Ma una simile ulteriore affermazione può essere condivisa solo in astratto, nel senso che l'istituzione del servizio è la condizione che consente di individuare i suoi potenziali utenti. Essa - come esattamente precisato da Sez. 5A n. 21508-05 - non può essere spinta sino a far ritenere che, per ogni esercizio di imposizione annuale, la tassa è dovuta solo se il servizio sia stato esercitato in modo regolare così da consentire al singolo di utente di usufruirne pienamente. Va difatti pur sempre tenuto conto della ragione istitutiva del prelievo, che è quella di porre le amministrazioni locali nelle condizioni di soddisfare interessi generali della collettività piuttosto che di fornire delle prestazioni riferibili ai singoli utenti. La tassa si basa cioè sul vincolo del gettito al costo globale del servizio e rileva nel senso della sostanziale non commutatività del tributo. I criteri di ripartizione del costo del servizio non sono conferenti al concreto utilizzo da parte di ciascun utente, tanto che si basano su indici presuntivi. Per cui, nelle date condizioni presupposte dalla norma, sarebbe del tutto asistematico pretendere di condizionare il pagamento al rilievo di concrete condizioni di fruibilità. Le quali, per loro natura, oltre a essere di difficile identificazione, mal si prestano a una valutazione economica idonea a garantire una esatta ripartizione fra gli utenti del costo di gestione.
Per tale essenziale ragione nel sistema del D.Lgs. n. 507 del 1993 la difficoltà (anche somma) di fruire, per condizioni oggettive, del servizio di raccolta, che sia stato comunque istituito e attivato nella zona ove è ubicato l'immobile a disposizione dell'utente, comporta non già l'esenzione della tassa, bensì, ai sensi dell'articolo 59, la conseguenza che il tributo è dovuto in misura ridotta (v. Sez. 5A n. 19653-03 nonché, più di recente, Sez. 5^ n. 18022-13).
7. - Da simili principi l'impugnata sentenza si è discostata. Essa dunque va cassata con rinvio alla medesima commissione tributaria regionale, diversa sezione, la quale provvedere a rivalutare il materiale istruttorie uniformandosi a quei principi.
Può osservarsi che alla pronuncia di cassazione non osta l'argomentazione della resistente - ben vero appena accennata nel controricorso - secondo cui un anteriore giudicato avrebbe obbligato il comune a porre in esenzione l'immobile. Non essendo neppure specificato il titolo di riferimento, il rilievo non assume dignità di eccezione.

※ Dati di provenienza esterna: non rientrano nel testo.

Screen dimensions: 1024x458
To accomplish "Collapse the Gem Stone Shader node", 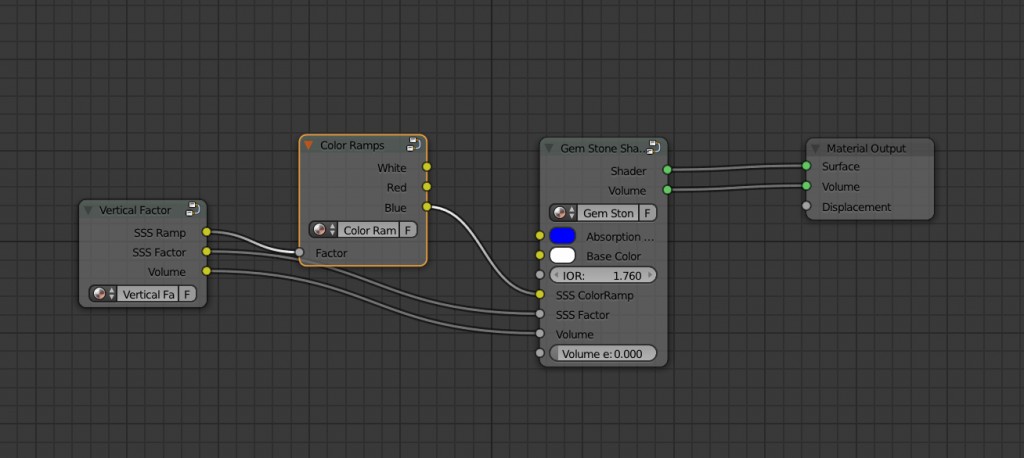I will click(549, 148).
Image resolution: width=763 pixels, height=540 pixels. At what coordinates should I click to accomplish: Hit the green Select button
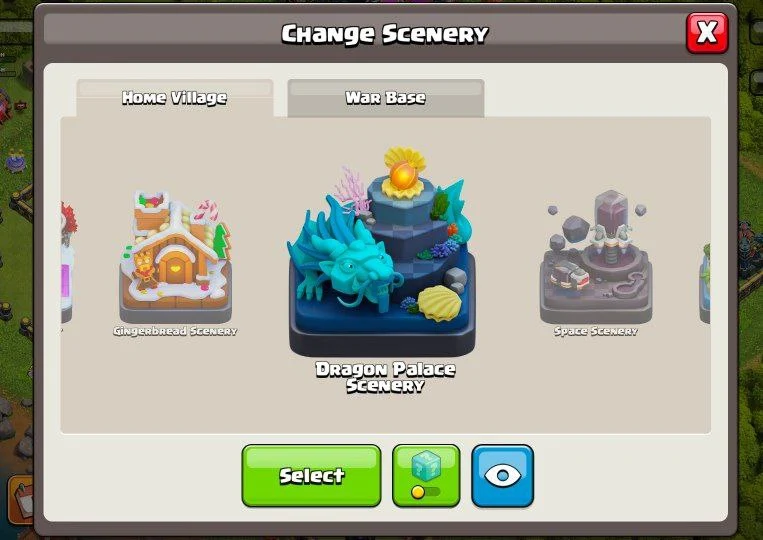pos(311,476)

Né possiede maggior consistenza l'ulteriore obiezione della resistente per cui il comune non avrebbe garantito "non soltanto l'offerta di adeguato servizio di smaltimento, ma ben più a monte (..) i servizi di urbanizzazione". Ciò difatti non rileva per quanto attiene al regime giuridico della Tarsu.
8. - Restano assorbite le ulteriori censure sollevate dall'ente impositore.
La commissione tributaria provvedere anche sulle spese del giudizio svoltosi in questa sede di legittimità.
P.Q.M.
La Corte accoglie il secondo e il terzo motivo di ricorso, assorbiti gli altri; cassa l'impugnata sentenza e rinvia, anche per le spese del giudizio di cassazione, alla commissione tributaria regionale della Lombardia.
Così deciso in Roma, nella camera di consiglio della quinta sezione civile, il 23 aprile 2015.